I’m currently reading his biography (Conrad Weiser 1696–1760: Friend of Colonist & Mohawk, by Paul Wallace) and finding it fascinating. Pennsylvania schoolkids learn about the history of the commonwealth in elementary school, but somehow, being picked first for dodgeball always seemed more important at that age. Now that I’m older and reading about it through the story of a key figure in its development, it’s quite engaging. Especially since I’m a language nut: of course my only famous relative made his fame through interpreting!
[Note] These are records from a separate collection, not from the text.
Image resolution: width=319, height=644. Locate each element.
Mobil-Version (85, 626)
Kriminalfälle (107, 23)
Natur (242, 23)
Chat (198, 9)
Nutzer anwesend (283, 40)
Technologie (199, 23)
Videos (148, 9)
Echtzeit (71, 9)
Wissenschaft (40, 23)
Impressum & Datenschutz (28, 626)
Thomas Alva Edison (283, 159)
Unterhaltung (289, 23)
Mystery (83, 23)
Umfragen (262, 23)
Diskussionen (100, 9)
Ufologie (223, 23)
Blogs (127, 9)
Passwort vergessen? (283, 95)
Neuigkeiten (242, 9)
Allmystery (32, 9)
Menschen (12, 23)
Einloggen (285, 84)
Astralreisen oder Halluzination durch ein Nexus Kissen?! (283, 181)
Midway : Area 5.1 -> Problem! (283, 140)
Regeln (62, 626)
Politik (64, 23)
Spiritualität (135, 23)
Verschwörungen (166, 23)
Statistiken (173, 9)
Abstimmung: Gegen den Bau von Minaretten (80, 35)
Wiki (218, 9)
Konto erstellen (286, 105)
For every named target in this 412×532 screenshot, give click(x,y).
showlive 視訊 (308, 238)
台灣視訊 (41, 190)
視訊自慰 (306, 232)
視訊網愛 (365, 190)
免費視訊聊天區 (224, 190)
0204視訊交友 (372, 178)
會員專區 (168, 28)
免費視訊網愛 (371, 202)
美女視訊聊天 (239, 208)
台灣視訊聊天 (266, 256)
Mom has been wanting to visit the Homestead in Womelsdorf, PA, for years, and since she had to be in Harrisburg for a meeting anyway this past weekend, she asked if I’d like to come along and visit the Homestead the next day. We were lucky—this was the weekend they were performing Terror in the Tulpehocken, a series of scenes around the Homestead and park to demonstrate the fear and uncertainty felt that far east after the fall of Braddock during the French and Indian War.
In one scene, we overheard German farmers fleeing their fields out of fear that the Lenape were coming to massacre them. In another, we watched as the Lenape explained their reasons for siding with the French against the British colonists. The French just wanted trade; the British wanted to take all the land. Afterward, my mom confessed she was almost moved to tears.
Conrad Weiser, German immigrant, was in the middle of it all, interpreting language and culture for the different sides to come together.
Looking back at history, it’s true that there are no longer any tribal lands left in Pennsylvania, so perhaps he wasn’t as much on the natives’ side as it seemed. It’s easier to wish for what could have been than to look at what was and is in the face. But what is certain is that Conrad Weiser’s legacy lives on in Berks County, from Conrad Weiser Parkway to Conrad Weiser High School to the well-maintained Conrad Weiser Homestead and Memorial Park.